→ Direction 1
From the entries, output as a JSON list of strings the lines starting at the line containing "You are a computer-use agent. Screen dimensions: 958x1024" and ending at the line containing "pos(725,64)", both included. Use one string per line and omit blank lines.

※

The man who is arguably the most credible progressive expert on economics has begun to seriously weigh in on the clean energy and global warming bill (see Krugman: Climate action “now might actually help the economy recover from its current slump” by giving “businesses a reason to invest in new equipment and facilities”).

In today’s column, “The Perfect, the Good, the Planet,” he argues for the bird in the hand:

If we’re going to get real action on climate change any time soon, it will be via some version of legislation proposed by Representatives Henry Waxman and Edward Markey. Their bill would limit greenhouse gases by requiring polluters to receive or buy emission permits, with the number of available permits — the “cap” in “cap and trade” — gradually falling over time….

So is Waxman-Markey — whose language was released last week — good enough?

Well, Al Gore has praised the bill, and plans to organize a grass-roots campaign on its behalf.

[Note:  I can mostly confirm that there will be a grassroots campaign on behalf of this bill by an organization associated with Nobelist Gore.]

I’m with Mr. Gore. The legislation now on the table isn’t the bill we’d ideally want, but it’s the bill we can get — and it’s vastly better than no bill at all.

Then Krugman explicitly addresses both the issue of a carbon tax and too many free permits.

First, however, let me note that, my response to Hansen’s dissing of cap-and-trade has generated discussion on the blogosphere — see the many links in Dave Roberts’ post at Grist, “Cap-and-trade vs. carbon tax: a bird in hand is worth two on Alpha Centauri.”

I would also note that ExxonMobil prefers a carbon tax (see here), and as the Miami Herald notes, “Republican lawmakers back carbon tax (yes, that’s right),” and so does our old friend Roger Pielke, Jr (see here), but that isn’t entirely news to CP readers (see “Finally, Roger Pielke admits he supports policies that will take us to 5-7°C warming or more“).

Still it must make any pro-tax climate science activist wonder a little how flawed and/or politically infeasible a carbon tax must be for it to be embraced by the country’s top deniers and delayers.

Here’s what Krugman has to say about it:

One objection — the claim that carbon taxes are better than cap and trade — is, in my view, just wrong. In principle, emission taxes and tradable emission permits are equally effective at limiting pollution. In practice, cap and trade has some major advantages, especially for achieving effective international cooperation.

Not to put too fine a point on it, think about how hard it would be to verify whether China was really implementing a promise to tax carbon emissions, as opposed to letting factory owners with the right connections off the hook. By contrast, it would be fairly easy to determine whether China was holding its total emissions below agreed-upon levels.

※

→ Direction 2
What is the title of today's Krugman column quoted in the climate bill excerpt?

※

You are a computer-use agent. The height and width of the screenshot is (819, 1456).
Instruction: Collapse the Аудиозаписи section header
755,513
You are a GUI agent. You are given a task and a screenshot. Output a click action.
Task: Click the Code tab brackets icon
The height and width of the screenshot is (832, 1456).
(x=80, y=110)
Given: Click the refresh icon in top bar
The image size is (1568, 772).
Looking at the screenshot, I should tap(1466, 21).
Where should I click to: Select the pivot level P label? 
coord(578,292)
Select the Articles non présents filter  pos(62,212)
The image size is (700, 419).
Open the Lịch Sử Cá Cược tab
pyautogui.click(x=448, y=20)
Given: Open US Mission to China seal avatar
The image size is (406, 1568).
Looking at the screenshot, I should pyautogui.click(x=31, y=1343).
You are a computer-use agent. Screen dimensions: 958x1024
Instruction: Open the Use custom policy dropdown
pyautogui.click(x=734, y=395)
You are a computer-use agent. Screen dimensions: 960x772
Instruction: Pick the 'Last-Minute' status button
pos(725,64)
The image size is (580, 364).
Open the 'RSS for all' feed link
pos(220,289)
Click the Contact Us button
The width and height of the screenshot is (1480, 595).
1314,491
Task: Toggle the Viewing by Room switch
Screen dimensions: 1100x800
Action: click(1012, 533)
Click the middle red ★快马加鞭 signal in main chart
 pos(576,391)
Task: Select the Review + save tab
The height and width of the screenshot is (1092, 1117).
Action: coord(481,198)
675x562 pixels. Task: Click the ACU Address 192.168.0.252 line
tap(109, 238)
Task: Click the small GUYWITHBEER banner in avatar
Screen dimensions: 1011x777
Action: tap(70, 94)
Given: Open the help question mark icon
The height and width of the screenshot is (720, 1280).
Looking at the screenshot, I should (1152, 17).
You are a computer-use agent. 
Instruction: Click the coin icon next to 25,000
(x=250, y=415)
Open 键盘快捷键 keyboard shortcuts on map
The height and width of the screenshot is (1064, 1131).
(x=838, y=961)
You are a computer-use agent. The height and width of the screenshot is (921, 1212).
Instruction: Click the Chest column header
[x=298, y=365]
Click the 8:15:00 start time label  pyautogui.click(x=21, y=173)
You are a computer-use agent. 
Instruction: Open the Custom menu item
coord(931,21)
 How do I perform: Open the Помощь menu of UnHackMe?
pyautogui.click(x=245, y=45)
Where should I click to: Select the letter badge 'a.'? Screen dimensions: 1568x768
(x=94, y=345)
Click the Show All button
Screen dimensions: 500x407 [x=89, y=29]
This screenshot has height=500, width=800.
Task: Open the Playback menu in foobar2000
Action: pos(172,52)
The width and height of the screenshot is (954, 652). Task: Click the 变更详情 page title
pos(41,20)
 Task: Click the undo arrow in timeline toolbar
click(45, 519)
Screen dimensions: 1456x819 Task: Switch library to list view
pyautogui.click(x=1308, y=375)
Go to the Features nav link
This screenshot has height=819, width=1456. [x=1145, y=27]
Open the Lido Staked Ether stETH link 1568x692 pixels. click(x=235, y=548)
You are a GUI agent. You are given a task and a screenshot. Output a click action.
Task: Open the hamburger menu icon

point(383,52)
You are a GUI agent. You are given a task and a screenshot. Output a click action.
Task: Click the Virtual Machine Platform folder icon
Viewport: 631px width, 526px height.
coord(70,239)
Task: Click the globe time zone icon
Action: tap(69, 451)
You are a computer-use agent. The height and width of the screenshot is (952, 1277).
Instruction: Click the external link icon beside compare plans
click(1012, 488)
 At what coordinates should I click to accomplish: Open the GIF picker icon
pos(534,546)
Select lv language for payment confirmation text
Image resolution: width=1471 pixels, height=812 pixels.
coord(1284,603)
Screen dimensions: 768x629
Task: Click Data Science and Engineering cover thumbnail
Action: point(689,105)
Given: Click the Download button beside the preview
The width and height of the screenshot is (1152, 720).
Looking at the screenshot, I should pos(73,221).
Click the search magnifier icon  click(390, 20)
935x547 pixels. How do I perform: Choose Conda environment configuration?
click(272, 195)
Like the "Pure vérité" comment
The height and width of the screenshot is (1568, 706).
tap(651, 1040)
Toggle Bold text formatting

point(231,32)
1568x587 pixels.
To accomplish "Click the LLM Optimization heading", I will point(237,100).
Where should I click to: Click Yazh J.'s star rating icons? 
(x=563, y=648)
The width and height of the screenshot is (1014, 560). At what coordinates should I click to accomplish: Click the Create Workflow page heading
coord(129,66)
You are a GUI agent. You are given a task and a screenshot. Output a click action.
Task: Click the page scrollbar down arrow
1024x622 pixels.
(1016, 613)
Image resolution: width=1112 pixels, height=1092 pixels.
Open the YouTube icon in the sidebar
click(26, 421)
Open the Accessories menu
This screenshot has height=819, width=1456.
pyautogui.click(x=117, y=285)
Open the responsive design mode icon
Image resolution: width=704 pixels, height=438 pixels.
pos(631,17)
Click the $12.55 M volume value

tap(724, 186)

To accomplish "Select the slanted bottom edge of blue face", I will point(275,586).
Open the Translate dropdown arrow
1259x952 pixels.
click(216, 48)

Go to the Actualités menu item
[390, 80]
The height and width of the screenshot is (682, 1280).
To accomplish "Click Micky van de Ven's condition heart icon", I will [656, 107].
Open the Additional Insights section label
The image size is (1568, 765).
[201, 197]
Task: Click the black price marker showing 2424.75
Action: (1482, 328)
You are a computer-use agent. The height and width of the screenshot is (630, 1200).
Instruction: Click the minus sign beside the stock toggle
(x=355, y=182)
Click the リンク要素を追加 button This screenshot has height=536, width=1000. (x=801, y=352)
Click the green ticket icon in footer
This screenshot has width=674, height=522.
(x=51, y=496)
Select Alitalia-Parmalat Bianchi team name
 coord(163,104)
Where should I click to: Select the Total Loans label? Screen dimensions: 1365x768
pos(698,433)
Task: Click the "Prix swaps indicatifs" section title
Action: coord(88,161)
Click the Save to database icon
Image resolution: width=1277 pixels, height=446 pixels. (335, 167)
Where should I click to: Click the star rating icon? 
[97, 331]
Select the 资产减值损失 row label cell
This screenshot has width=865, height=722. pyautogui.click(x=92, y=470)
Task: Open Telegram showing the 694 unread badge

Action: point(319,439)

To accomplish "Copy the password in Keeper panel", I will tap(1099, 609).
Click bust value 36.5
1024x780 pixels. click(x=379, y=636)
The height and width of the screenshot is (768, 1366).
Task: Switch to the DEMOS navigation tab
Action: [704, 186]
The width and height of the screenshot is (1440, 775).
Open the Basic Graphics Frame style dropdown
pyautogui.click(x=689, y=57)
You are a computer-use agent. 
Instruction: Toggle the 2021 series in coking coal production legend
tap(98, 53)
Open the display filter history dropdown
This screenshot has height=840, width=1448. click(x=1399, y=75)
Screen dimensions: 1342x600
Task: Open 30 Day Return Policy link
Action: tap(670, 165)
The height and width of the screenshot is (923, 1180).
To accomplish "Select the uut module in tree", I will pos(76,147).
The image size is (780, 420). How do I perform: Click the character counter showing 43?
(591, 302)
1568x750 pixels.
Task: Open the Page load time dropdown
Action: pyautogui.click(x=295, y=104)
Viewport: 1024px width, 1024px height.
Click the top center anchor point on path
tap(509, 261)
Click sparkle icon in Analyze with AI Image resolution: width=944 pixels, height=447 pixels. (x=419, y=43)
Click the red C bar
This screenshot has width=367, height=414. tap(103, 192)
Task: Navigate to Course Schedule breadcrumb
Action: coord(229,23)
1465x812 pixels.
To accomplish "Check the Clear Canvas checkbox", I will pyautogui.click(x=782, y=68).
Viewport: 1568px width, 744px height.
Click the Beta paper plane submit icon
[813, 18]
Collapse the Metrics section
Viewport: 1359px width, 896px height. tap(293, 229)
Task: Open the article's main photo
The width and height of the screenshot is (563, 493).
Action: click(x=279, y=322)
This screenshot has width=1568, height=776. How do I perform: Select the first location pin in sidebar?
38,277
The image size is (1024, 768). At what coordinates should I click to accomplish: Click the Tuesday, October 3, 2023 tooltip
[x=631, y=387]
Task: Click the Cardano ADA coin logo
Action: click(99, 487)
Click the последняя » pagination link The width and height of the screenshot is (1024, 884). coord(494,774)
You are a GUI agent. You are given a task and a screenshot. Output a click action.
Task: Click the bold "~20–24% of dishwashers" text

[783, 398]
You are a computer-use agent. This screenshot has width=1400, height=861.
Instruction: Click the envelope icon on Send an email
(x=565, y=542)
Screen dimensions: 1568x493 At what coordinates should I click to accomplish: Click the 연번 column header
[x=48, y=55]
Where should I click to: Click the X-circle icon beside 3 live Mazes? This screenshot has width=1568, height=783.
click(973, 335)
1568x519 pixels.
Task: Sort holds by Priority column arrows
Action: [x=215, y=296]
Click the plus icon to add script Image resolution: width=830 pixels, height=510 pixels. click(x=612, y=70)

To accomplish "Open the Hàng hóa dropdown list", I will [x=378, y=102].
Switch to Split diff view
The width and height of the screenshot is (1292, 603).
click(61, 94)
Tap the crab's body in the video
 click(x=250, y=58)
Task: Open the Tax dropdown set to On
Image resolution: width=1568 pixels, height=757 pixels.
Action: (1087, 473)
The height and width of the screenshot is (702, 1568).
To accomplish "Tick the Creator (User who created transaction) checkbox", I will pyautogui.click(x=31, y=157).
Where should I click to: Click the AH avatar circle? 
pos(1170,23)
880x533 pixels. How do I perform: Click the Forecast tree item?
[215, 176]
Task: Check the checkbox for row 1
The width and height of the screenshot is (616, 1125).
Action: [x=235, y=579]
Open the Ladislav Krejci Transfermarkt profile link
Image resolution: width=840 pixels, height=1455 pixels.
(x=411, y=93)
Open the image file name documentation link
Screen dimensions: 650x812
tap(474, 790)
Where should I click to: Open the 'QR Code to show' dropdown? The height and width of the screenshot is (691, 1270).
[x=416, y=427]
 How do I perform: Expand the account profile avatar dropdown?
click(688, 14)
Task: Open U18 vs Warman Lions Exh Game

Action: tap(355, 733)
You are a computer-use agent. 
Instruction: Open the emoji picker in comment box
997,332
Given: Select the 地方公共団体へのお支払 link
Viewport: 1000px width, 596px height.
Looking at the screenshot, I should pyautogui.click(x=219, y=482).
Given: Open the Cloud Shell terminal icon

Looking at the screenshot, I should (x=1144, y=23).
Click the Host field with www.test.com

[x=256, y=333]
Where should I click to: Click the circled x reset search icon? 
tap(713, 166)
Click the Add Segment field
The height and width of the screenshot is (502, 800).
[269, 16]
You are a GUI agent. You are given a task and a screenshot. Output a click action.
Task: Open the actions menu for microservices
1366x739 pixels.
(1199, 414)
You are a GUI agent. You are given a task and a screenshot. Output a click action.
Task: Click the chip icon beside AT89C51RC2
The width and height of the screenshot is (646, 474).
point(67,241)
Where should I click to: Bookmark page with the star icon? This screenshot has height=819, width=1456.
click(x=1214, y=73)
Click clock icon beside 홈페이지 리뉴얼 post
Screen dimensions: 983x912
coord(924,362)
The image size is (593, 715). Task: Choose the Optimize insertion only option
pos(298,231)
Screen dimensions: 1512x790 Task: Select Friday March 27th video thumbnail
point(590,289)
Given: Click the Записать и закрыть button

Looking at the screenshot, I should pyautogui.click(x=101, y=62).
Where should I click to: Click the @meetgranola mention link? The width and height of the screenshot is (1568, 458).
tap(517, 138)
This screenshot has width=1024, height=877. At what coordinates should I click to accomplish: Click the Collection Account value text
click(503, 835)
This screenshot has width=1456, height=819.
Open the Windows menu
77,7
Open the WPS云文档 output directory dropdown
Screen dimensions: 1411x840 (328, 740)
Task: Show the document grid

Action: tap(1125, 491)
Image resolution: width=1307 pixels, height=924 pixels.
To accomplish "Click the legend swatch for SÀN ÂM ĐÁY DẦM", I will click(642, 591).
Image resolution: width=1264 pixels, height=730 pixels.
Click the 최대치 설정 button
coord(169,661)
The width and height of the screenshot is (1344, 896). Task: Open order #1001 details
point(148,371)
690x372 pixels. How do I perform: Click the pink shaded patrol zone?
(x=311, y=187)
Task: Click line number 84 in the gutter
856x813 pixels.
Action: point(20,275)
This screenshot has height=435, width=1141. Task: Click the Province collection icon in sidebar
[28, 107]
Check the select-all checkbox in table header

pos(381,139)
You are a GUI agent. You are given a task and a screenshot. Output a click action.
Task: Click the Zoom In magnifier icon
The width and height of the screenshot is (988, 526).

※

→ Correct output 1
[
  "You are a computer-use agent. Screen dimensions: 958x1024",
  "Instruction: Open the Use custom policy dropdown",
  "pyautogui.click(x=734, y=395)",
  "You are a computer-use agent. Screen dimensions: 960x772",
  "Instruction: Pick the 'Last-Minute' status button",
  "pos(725,64)"
]

→ Correct output 2
"The Perfect, the Good, the Planet"